◆ **Problem details**:
Set down exactly the lines from the one containing "Instruction: Click the code" through the end of the records below, both included, and nothing else.

◆ **Dataset extract**:
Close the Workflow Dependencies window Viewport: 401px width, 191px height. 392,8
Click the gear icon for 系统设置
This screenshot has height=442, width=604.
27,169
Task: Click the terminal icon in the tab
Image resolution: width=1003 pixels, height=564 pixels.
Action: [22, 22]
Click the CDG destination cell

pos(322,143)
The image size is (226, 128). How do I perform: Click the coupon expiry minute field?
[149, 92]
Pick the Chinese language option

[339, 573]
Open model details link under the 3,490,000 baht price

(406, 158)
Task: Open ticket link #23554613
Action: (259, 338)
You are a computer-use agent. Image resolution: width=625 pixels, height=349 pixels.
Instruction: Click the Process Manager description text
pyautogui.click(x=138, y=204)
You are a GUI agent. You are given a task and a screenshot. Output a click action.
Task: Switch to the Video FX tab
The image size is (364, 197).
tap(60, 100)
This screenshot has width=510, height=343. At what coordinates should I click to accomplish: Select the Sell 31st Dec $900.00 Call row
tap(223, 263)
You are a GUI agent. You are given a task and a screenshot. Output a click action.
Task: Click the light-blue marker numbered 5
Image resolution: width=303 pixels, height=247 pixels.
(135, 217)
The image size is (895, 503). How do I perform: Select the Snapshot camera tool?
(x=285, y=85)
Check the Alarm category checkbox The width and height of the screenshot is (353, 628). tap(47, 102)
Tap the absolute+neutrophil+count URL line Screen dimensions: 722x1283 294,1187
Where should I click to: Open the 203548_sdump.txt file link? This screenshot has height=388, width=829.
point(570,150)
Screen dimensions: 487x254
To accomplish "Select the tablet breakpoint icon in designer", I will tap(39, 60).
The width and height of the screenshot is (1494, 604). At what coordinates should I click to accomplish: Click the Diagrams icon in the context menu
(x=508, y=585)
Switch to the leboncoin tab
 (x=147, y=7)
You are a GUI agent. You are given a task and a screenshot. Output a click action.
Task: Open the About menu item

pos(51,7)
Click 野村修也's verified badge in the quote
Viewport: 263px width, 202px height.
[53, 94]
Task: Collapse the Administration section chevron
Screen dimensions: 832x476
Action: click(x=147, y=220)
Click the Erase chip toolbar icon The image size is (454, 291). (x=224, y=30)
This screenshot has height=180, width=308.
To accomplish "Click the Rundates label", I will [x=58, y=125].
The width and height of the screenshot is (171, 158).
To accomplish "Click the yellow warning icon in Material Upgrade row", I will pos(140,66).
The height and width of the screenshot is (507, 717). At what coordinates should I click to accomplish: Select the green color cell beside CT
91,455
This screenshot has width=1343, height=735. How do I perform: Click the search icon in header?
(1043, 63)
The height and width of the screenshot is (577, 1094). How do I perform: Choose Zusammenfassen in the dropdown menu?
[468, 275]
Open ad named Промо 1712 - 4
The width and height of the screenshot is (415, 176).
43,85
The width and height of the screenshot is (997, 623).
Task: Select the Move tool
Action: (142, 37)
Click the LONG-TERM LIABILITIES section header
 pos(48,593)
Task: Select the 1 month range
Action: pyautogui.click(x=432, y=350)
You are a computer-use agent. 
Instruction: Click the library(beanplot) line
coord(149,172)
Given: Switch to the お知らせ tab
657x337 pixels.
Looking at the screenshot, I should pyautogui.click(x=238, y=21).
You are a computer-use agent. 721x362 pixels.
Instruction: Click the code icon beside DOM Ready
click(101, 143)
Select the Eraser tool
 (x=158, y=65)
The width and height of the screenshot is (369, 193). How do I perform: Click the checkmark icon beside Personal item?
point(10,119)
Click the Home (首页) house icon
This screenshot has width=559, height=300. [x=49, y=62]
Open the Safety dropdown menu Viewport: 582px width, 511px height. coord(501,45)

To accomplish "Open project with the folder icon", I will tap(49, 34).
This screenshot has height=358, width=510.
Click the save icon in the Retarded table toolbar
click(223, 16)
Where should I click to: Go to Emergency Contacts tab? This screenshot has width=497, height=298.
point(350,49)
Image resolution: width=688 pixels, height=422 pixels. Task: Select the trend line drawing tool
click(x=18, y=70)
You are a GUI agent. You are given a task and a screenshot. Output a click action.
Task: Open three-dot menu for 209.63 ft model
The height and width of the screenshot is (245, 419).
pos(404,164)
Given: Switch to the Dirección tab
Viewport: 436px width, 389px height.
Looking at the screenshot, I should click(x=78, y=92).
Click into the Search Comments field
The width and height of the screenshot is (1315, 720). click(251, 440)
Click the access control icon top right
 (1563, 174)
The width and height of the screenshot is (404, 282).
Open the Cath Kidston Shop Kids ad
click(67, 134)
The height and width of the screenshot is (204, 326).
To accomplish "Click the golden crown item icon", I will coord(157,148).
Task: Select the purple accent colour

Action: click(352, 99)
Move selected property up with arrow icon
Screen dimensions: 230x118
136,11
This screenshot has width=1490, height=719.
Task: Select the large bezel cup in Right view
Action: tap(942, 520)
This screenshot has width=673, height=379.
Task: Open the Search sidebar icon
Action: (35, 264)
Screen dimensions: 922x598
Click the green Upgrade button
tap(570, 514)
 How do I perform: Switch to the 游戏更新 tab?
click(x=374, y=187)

◆ **Problem solution**:
Instruction: Click the code icon beside DOM Ready
click(101, 143)
Select the Eraser tool
 (x=158, y=65)
The width and height of the screenshot is (369, 193). How do I perform: Click the checkmark icon beside Personal item?
point(10,119)
Click the Home (首页) house icon
This screenshot has width=559, height=300. [x=49, y=62]
Open the Safety dropdown menu Viewport: 582px width, 511px height. coord(501,45)

To accomplish "Open project with the folder icon", I will tap(49, 34).
This screenshot has height=358, width=510.
Click the save icon in the Retarded table toolbar
click(223, 16)
Where should I click to: Go to Emergency Contacts tab? This screenshot has width=497, height=298.
point(350,49)
Image resolution: width=688 pixels, height=422 pixels. Task: Select the trend line drawing tool
click(x=18, y=70)
You are a GUI agent. You are given a task and a screenshot. Output a click action.
Task: Open three-dot menu for 209.63 ft model
The height and width of the screenshot is (245, 419).
pos(404,164)
Given: Switch to the Dirección tab
Viewport: 436px width, 389px height.
Looking at the screenshot, I should click(x=78, y=92).
Click into the Search Comments field
The width and height of the screenshot is (1315, 720). click(251, 440)
Click the access control icon top right
 (1563, 174)
The width and height of the screenshot is (404, 282).
Open the Cath Kidston Shop Kids ad
click(67, 134)
The height and width of the screenshot is (204, 326).
To accomplish "Click the golden crown item icon", I will coord(157,148).
Task: Select the purple accent colour

Action: click(352, 99)
Move selected property up with arrow icon
Screen dimensions: 230x118
136,11
This screenshot has width=1490, height=719.
Task: Select the large bezel cup in Right view
Action: tap(942, 520)
This screenshot has width=673, height=379.
Task: Open the Search sidebar icon
Action: (35, 264)
Screen dimensions: 922x598
Click the green Upgrade button
tap(570, 514)
 How do I perform: Switch to the 游戏更新 tab?
click(x=374, y=187)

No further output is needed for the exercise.